### Einträge

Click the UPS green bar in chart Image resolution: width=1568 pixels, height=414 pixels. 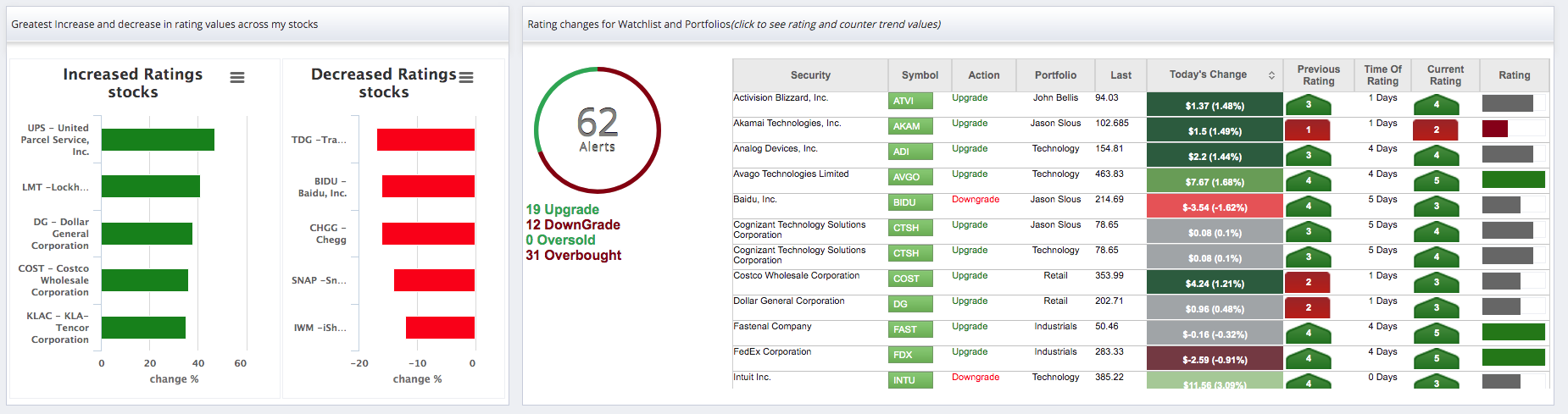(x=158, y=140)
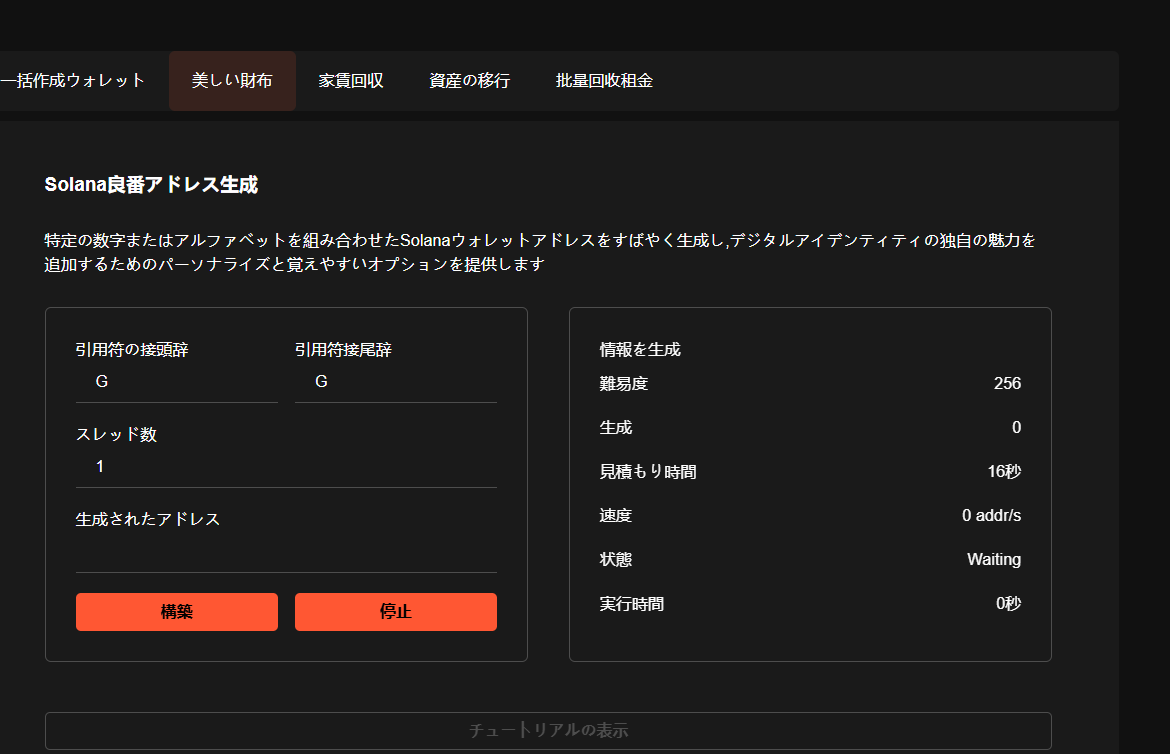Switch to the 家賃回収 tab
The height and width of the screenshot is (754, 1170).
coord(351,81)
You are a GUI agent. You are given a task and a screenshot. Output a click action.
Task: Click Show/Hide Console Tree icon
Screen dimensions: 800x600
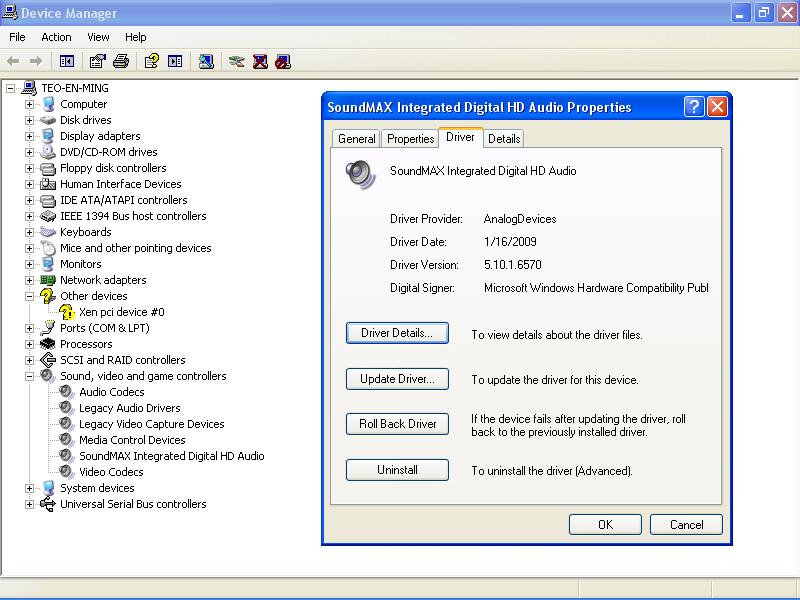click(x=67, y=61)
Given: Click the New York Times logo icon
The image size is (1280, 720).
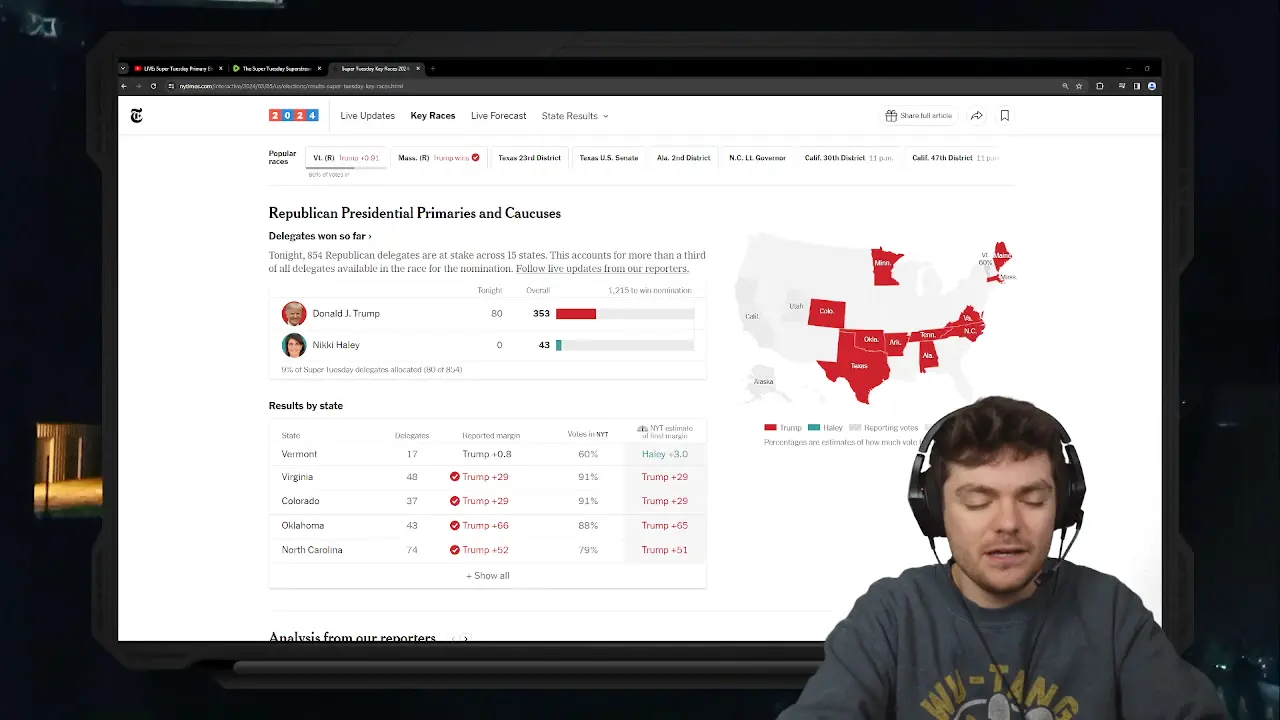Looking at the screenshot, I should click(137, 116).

### Aufgabenstellung
Kannst du die Einträge von der Zeile mit „You are a GUI“ bis einschließlich zum Ende der Einträge erneut wiedergeben und dabei „icon“ in „button“ umbenennen, ohne sonst etwas zu ändern? Lass die Bilder in der Antwort weg.

### Lösung
You are a GUI agent. You are given a task and a screenshot. Output a click action.
Task: Click Show/Hide Console Tree button
Screen dimensions: 800x600
click(x=67, y=61)
Given: Click the New York Times logo button
The image size is (1280, 720).
Looking at the screenshot, I should click(137, 116).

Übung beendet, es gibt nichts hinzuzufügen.